- Location in Tulare County and the state of California
- Matheny Position in California.
- Coordinates: 36°10′14″N 119°21′06″W﻿ / ﻿36.17056°N 119.35167°W
- Country: United States
- State: California
- County: Tulare

Area
- • Total: 0.428 sq mi (1.109 km^{2})
- • Land: 0.428 sq mi (1.109 km^{2})
- • Water: 0 sq mi (0 km^{2}) 0%
- Elevation: 269 ft (82 m)

Population (2020)
- • Total: 1,125
- • Density: 2,627/sq mi (1,014/km^{2})
- Time zone: UTC-8 (Pacific (PST))
- • Summer (DST): UTC-7 (PDT)
- GNIS feature ID: 2585433

= Matheny, California =

Matheny is a census-designated place (CDP) in Tulare County, California. Matheny sits at an elevation of 269 ft. The 2020 United States census reported Matheny's population was 1,125.

Matheny's water system, Pratt Mutual, has elevated arsenic levels. Matheny residents are attempting to merge Pratt Mutual into Tulare's water utility. On April 1, 2016, the State Water Resource Control Board issued a mandatory water system consolidation order directing the City of Tulare to connect Matheny Tract to the Tulare County water system.

==Geography==
According to the United States Census Bureau, the CDP covers an area of 0.4 square miles (1.1 km^{2}), all of it land.

==Demographics==

Historical population
| Census | Pop. | Note | %± |
| 2010 | 1,212 |  | — |
| 2020 | 1,125 |  | −7.2% |
U.S. Decennial Census 2010

===2020 census===
As of the 2020 census, Matheny had a population of 1,125 and a population density of 2,628.5 PD/sqmi. The median age was 31.1 years. For every 100 females, there were 121.5 males, and for every 100 females age 18 and over, there were 136.8 males age 18 and over.
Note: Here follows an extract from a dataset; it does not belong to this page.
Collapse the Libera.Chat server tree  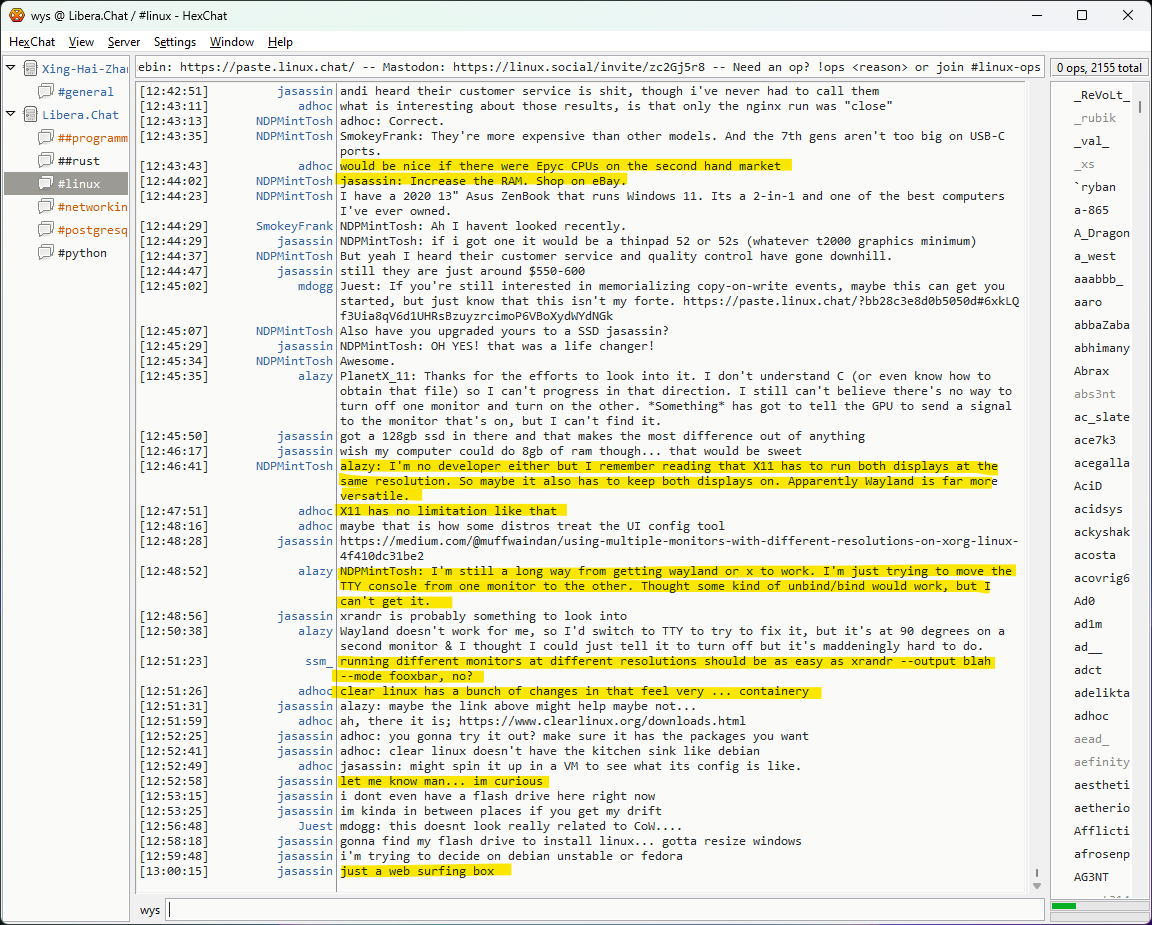tap(11, 115)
78.0% of residents lived in urban areas, while 22.0% lived in rural areas.

The whole population lived in households. There were 318 households, out of which 132 (41.5%) had children under the age of 18 living in them, 146 (45.9%) were married-couple households, 28 (8.8%) were cohabiting couple households, 57 (17.9%) had a female householder with no spouse or partner present, and 87 (27.4%) had a male householder with no spouse or partner present. 55 households (17.3%) were one person, and 25 (7.9%) were one person aged 65 or older. The average household size was 3.54. There were 243 families (76.4% of all households).
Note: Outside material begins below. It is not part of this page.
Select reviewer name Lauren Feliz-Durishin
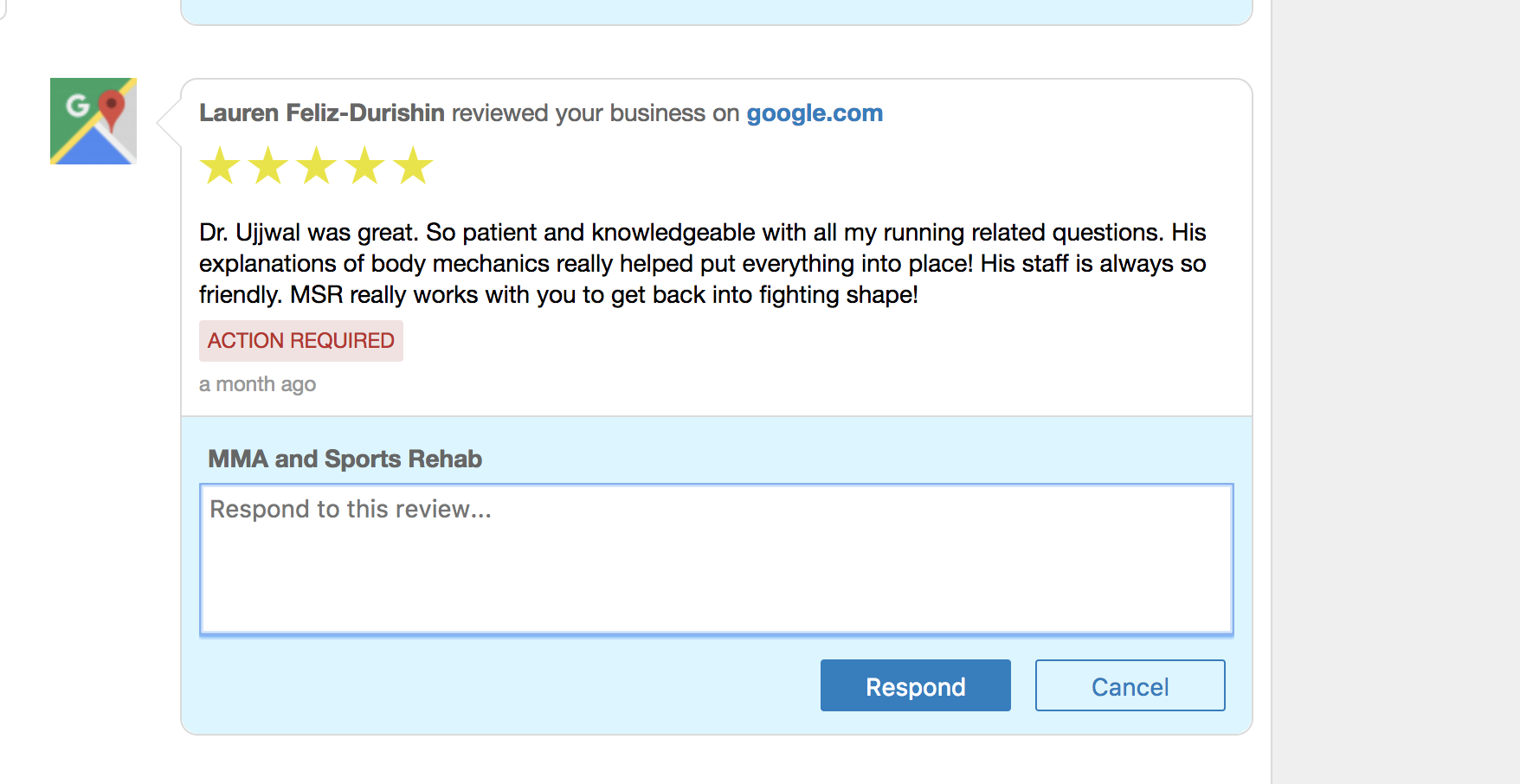 (x=322, y=113)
The age distribution was 353 people (31.4%) under the age of 18, 122 people (10.8%) aged 18 to 24, 292 people (26.0%) aged 25 to 44, 234 people (20.8%) aged 45 to 64, and 124 people (11.0%) who were 65 years of age or older.

There were 338 housing units at an average density of 789.7 /mi2, of which 318 (94.1%) were occupied. Of occupied units, 156 (49.1%) were owner-occupied and 162 (50.9%) were occupied by renters. Of all housing units, 5.9% were vacant. The homeowner vacancy rate was 0.0% and the rental vacancy rate was 1.8%.

Racial composition as of the 2020 census
| Race | Number | Percent |
|---|---|---|
| White | 313 | 27.8% |
| Black or African American | 8 | 0.7% |
| American Indian and Alaska Native | 12 | 1.1% |
| Asian | 6 | 0.5% |
| Native Hawaiian and Other Pacific Islander | 1 | 0.1% |
| Some other race | 489 | 43.5% |
| Two or more races | 296 | 26.3% |
| Hispanic or Latino (of any race) | 916 | 81.4% |

===2010 census===
Matheny first appeared as a census designated place in the 2010 U.S. census.

==Education==
It is in the Palo Verde Union Elementary School District and the Tulare Joint Union High School District.